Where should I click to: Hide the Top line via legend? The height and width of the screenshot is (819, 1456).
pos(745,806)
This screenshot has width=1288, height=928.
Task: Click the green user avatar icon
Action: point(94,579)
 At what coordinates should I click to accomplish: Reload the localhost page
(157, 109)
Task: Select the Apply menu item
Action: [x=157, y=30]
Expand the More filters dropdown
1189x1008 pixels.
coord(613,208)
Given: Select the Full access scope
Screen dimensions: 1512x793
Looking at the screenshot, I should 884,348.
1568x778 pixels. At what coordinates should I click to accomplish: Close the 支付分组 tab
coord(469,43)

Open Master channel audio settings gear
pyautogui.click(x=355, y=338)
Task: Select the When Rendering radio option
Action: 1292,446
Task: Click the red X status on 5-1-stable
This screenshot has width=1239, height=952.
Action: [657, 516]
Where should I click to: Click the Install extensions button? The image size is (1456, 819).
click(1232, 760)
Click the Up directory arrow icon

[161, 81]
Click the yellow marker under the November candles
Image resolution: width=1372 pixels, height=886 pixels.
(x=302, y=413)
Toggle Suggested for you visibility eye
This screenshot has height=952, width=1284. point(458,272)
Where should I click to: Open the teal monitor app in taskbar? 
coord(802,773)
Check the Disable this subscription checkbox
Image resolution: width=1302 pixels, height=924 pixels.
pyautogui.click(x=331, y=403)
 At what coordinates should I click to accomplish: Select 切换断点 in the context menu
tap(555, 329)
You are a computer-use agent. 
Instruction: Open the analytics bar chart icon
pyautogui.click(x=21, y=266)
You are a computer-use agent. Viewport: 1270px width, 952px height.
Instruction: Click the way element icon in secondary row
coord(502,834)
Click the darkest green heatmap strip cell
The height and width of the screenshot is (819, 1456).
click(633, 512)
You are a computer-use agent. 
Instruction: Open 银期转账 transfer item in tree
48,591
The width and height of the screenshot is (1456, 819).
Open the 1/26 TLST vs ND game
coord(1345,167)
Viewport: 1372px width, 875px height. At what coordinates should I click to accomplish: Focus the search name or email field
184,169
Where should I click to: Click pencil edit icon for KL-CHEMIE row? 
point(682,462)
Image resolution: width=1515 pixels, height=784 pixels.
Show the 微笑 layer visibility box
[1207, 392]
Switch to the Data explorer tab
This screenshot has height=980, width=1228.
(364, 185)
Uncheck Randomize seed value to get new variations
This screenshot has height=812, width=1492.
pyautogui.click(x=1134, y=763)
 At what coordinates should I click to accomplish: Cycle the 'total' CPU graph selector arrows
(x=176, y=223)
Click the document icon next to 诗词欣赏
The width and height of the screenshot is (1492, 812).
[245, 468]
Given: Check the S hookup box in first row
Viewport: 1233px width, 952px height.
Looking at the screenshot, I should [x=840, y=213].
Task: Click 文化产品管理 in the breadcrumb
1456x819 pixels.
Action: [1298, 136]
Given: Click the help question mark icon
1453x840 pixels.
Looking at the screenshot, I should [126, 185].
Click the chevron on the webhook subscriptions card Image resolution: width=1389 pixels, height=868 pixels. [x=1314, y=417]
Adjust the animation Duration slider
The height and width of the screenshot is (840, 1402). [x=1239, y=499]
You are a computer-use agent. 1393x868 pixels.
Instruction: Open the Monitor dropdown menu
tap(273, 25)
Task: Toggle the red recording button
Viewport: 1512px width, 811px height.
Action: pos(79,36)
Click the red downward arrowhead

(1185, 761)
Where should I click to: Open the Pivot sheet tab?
----------------------------------------
Goal of the exercise:
Top to bottom, set down the entries above word for word.

Problem solution:
Where should I click to: Hide the Top line via legend? The height and width of the screenshot is (819, 1456).
pos(745,806)
This screenshot has width=1288, height=928.
Task: Click the green user avatar icon
Action: point(94,579)
 At what coordinates should I click to accomplish: Reload the localhost page
(157, 109)
Task: Select the Apply menu item
Action: [x=157, y=30]
Expand the More filters dropdown
1189x1008 pixels.
coord(613,208)
Given: Select the Full access scope
Screen dimensions: 1512x793
Looking at the screenshot, I should 884,348.
1568x778 pixels. At what coordinates should I click to accomplish: Close the 支付分组 tab
coord(469,43)

Open Master channel audio settings gear
pyautogui.click(x=355, y=338)
Task: Select the When Rendering radio option
Action: 1292,446
Task: Click the red X status on 5-1-stable
This screenshot has width=1239, height=952.
Action: [657, 516]
Where should I click to: Click the Install extensions button? The image size is (1456, 819).
click(1232, 760)
Click the Up directory arrow icon

[161, 81]
Click the yellow marker under the November candles
Image resolution: width=1372 pixels, height=886 pixels.
(x=302, y=413)
Toggle Suggested for you visibility eye
This screenshot has height=952, width=1284. point(458,272)
Where should I click to: Open the teal monitor app in taskbar? 
coord(802,773)
Check the Disable this subscription checkbox
Image resolution: width=1302 pixels, height=924 pixels.
pyautogui.click(x=331, y=403)
 At what coordinates should I click to accomplish: Select 切换断点 in the context menu
tap(555, 329)
You are a computer-use agent. 
Instruction: Open the analytics bar chart icon
pyautogui.click(x=21, y=266)
You are a computer-use agent. Viewport: 1270px width, 952px height.
Instruction: Click the way element icon in secondary row
coord(502,834)
Click the darkest green heatmap strip cell
The height and width of the screenshot is (819, 1456).
click(633, 512)
You are a computer-use agent. 
Instruction: Open 银期转账 transfer item in tree
48,591
The width and height of the screenshot is (1456, 819).
Open the 1/26 TLST vs ND game
coord(1345,167)
Viewport: 1372px width, 875px height. At what coordinates should I click to accomplish: Focus the search name or email field
184,169
Where should I click to: Click pencil edit icon for KL-CHEMIE row? 
point(682,462)
Image resolution: width=1515 pixels, height=784 pixels.
Show the 微笑 layer visibility box
[1207, 392]
Switch to the Data explorer tab
This screenshot has height=980, width=1228.
(364, 185)
Uncheck Randomize seed value to get new variations
This screenshot has height=812, width=1492.
pyautogui.click(x=1134, y=763)
 At what coordinates should I click to accomplish: Cycle the 'total' CPU graph selector arrows
(x=176, y=223)
Click the document icon next to 诗词欣赏
The width and height of the screenshot is (1492, 812).
[245, 468]
Given: Check the S hookup box in first row
Viewport: 1233px width, 952px height.
Looking at the screenshot, I should [x=840, y=213].
Task: Click 文化产品管理 in the breadcrumb
1456x819 pixels.
Action: [1298, 136]
Given: Click the help question mark icon
1453x840 pixels.
Looking at the screenshot, I should [126, 185].
Click the chevron on the webhook subscriptions card Image resolution: width=1389 pixels, height=868 pixels. [x=1314, y=417]
Adjust the animation Duration slider
The height and width of the screenshot is (840, 1402). [x=1239, y=499]
You are a computer-use agent. 1393x868 pixels.
Instruction: Open the Monitor dropdown menu
tap(273, 25)
Task: Toggle the red recording button
Viewport: 1512px width, 811px height.
Action: pos(79,36)
Click the red downward arrowhead

(1185, 761)
Where should I click to: Open the Pivot sheet tab?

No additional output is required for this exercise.